Looking for a new holiday book to tuck into while away?
How about picking from the talented pool of saints, scholars and scribes this country has produced, and buying Irish.
We've picked out some of the best already, so you don't have to...
1. Fat Chance, Louise McSharry
The first written piece of work from the 2fm broadcaster has been met with impressive amounts of praise, hailed by Fintan O'Toole as "what should be compulsory reading for all young people, male and female".
She recounts her life in admirable detail, including her difficult childhood and Hodgkin's lymphoma diagnosis, while remaining pragmatic, compassionate and lacking distinctly in self-pity or despondence.
2. 46 Men Dead, John Reynolds
46 Men Dead is a story about The Royal Irish Constabulary in Co Tipperary between the years of 1919-1922 – researched and written by Garda Sergeant John Reynolds, and based at the Garda College in Templemore.
It centres around the immediate aftermath of The Rising and the consequences on the Irish Garda Síochána – so it's a bit like the inside scoop on a national problem.
3. Asking For It, Louise O'Neill
We expected big things from Louise O'Neill when she won the Sunday Independent Newcomer Of The Year award, and she certainly kept up her part of the bargain with Asking For It – a searing tale based around the issue of sexual consent, and one of the most talked about books of the last year.

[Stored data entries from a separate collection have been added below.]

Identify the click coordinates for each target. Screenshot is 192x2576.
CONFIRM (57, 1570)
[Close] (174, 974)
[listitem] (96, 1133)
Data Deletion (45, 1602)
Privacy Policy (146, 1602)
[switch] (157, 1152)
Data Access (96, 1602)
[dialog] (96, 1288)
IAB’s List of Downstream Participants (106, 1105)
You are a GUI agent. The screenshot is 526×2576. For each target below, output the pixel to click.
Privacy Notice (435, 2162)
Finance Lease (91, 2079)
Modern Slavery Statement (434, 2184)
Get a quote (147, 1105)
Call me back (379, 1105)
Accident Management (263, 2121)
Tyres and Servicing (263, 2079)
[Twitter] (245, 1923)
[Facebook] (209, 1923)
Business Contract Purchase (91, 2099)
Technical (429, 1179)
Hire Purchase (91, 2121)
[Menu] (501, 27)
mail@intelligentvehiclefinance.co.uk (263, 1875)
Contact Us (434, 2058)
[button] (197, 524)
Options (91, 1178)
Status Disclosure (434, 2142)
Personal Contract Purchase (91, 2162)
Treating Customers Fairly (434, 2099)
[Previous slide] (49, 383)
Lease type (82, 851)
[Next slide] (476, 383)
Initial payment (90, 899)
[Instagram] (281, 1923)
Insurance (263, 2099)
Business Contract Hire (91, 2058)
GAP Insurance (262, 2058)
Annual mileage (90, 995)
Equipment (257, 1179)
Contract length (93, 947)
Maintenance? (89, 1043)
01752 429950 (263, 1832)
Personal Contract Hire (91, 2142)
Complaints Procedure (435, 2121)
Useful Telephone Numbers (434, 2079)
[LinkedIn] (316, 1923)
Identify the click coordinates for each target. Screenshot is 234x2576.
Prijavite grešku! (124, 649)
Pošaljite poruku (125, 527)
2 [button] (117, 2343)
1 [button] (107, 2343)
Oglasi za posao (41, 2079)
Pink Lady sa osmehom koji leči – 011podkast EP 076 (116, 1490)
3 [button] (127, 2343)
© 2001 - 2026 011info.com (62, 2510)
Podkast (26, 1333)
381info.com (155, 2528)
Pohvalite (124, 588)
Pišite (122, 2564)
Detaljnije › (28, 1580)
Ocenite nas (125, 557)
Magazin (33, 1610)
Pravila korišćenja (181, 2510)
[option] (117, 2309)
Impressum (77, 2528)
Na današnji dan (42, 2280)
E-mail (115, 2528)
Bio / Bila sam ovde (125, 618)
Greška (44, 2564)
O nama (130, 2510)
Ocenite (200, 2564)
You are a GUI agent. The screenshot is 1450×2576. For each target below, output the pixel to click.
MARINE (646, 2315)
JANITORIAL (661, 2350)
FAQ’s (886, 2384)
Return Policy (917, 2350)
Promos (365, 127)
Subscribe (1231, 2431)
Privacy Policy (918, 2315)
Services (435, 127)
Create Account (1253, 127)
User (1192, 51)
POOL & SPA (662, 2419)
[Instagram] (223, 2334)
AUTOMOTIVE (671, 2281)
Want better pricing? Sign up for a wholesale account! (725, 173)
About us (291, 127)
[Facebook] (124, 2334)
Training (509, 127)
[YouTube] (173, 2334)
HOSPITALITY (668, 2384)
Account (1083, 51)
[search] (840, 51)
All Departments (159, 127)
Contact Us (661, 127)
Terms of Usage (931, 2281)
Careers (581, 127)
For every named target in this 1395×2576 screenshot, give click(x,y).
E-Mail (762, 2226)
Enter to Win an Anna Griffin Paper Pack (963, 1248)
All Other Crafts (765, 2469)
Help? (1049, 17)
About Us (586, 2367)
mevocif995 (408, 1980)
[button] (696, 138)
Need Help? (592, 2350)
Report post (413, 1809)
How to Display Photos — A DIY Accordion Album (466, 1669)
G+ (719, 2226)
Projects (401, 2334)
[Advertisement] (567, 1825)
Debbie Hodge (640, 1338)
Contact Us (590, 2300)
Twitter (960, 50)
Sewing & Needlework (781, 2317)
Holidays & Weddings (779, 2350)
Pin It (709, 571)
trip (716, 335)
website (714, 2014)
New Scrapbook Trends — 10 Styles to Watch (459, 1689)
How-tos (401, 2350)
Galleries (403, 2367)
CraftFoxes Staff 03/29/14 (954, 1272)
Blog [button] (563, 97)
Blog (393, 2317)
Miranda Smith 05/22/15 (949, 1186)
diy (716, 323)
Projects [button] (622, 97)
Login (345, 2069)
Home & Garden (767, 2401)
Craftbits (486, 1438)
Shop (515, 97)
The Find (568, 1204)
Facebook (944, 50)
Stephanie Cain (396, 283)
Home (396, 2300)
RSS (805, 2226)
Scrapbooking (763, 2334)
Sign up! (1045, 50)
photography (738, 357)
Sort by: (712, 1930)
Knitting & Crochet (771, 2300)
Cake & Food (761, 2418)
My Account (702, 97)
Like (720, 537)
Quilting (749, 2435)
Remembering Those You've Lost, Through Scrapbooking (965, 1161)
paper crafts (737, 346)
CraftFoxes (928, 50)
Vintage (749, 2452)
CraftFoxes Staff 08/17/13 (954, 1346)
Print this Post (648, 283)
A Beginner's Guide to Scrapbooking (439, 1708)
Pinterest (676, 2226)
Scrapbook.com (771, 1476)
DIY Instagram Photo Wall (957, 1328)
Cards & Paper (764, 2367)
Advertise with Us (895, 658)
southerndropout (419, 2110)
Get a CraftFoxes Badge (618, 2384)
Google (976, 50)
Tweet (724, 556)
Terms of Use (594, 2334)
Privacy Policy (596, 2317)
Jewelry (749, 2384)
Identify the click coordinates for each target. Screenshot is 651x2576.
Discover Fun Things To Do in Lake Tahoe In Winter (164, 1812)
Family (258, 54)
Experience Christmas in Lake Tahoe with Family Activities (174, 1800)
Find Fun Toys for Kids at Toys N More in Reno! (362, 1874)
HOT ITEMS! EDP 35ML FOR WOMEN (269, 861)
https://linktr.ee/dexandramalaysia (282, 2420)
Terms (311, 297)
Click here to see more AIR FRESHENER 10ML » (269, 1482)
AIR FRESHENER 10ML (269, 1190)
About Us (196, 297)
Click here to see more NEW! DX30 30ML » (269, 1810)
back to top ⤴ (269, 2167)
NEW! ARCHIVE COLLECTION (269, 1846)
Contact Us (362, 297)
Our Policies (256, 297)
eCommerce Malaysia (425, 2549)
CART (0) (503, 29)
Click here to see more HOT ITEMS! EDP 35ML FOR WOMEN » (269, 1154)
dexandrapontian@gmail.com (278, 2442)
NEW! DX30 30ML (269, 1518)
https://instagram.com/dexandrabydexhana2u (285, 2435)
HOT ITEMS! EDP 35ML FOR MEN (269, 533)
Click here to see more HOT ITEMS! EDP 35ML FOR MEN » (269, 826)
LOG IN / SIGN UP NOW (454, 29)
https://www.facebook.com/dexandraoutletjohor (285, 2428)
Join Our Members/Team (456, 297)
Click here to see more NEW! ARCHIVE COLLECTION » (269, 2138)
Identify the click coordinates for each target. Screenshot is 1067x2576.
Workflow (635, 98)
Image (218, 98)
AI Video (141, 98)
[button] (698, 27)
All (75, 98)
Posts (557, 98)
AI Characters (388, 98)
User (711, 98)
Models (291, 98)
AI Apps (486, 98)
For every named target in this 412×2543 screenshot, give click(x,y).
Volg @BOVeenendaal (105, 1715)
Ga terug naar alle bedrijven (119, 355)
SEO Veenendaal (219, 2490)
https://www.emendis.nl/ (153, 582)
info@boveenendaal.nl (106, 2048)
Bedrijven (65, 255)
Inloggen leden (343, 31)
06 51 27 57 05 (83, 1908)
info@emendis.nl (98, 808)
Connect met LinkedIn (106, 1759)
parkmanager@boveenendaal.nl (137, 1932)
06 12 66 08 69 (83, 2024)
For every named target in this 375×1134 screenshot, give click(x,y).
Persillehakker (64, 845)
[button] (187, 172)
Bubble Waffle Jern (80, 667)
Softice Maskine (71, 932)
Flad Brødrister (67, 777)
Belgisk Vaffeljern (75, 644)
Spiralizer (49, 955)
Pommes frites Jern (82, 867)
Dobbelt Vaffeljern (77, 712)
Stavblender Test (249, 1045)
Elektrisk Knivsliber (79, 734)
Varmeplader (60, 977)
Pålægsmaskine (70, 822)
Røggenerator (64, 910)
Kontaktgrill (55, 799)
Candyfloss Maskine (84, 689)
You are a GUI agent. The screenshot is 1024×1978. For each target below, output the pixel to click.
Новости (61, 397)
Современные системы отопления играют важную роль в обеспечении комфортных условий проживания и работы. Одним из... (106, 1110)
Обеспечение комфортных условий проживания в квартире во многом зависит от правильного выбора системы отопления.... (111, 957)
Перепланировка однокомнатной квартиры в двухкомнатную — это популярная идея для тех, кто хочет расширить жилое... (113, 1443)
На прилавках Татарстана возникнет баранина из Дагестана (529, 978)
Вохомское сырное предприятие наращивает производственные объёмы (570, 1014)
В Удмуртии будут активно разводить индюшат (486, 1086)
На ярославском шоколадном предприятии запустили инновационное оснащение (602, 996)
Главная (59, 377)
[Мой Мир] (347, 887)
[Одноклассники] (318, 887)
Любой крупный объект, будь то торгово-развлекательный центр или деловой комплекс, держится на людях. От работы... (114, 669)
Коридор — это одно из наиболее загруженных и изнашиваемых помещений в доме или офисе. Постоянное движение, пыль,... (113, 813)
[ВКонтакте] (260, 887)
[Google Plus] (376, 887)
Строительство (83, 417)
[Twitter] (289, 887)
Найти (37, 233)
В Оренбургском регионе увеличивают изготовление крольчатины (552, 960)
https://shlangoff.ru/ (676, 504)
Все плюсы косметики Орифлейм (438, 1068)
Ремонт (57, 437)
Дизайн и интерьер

O'Neill is quoted as saying: ''I wanted the reader to finish this book and be absolutely furious'', and this is pretty much guaranteed. A compelling read, from start to harrowing finish.
4. The Characters in James Joyce’s Ulysses, Vivian Igoe
For the more literary amongst you, Vivian Igoe’s The Characters in James Joyce’s Ulysses may tickle your fancy. A lesson in Dublin's social history, this biographical dictionary looks at the real personalities who inspired the world-famous novel.
The book provides a comprehensive breakdown of these, previously considered fictional yet wholly real people, with the scoop on where they lived, died and are buried; loved, loathed and inspired.
5. Public Displays Of Emotion, Róisín Ingle
This book is a selection of Róisin Ingle’s columns published in The Irish Times over the past 15 years, including one about having an abortion in her twenties.
Her columns, based around the loose theme of 'imperfection' has been noted as 'a gift for Irish society'.
Other instances commented upon in her book include, but are not limited to:
- Plastering over the cracks in her relationship on "date night" with the aid of a self-help print out from the Internet and some excellent black pudding croquettes.
- Crying all the way home after seeing a little girl singing in the chip-shop being roared at to shut up by her father.
- And being exasperatedly affectionate for Queenie, her mother-in-law in waiting.
What more could you want?
6. Wandering the Wild Atlantic Way: From Banba’s Crown to World’s End, Paul Clements
During the summer of 1991, travel writer and hitchhiker, Paul Clements, made his way along the coastline of Ireland for his first travel book.
Some 25 years later, he's retraced his footsteps for a brand new book, based on a journey along the famed Wild Atlantic Way – this time by car, bike, on foot and on horseback.
Clements looks at how Ireland has changed in the past fifteen years and realises everyone still has a story to tell. This story is a distinctive mix of travel writing, social history and nature – and an incredible throwback to the time before mobile phones.
7. The Glorious Heresies, Lisa McInerney
Moving and darkly funny, The Glorious Heresies explores salvation, shame and the legacy of modern day Ireland's attitudes to sex and family.
Filled with harrowing twists involving murder, drugs and the underworld, McInerney pinpoints the moral take Ireland's 20th century has on the sinners of the world.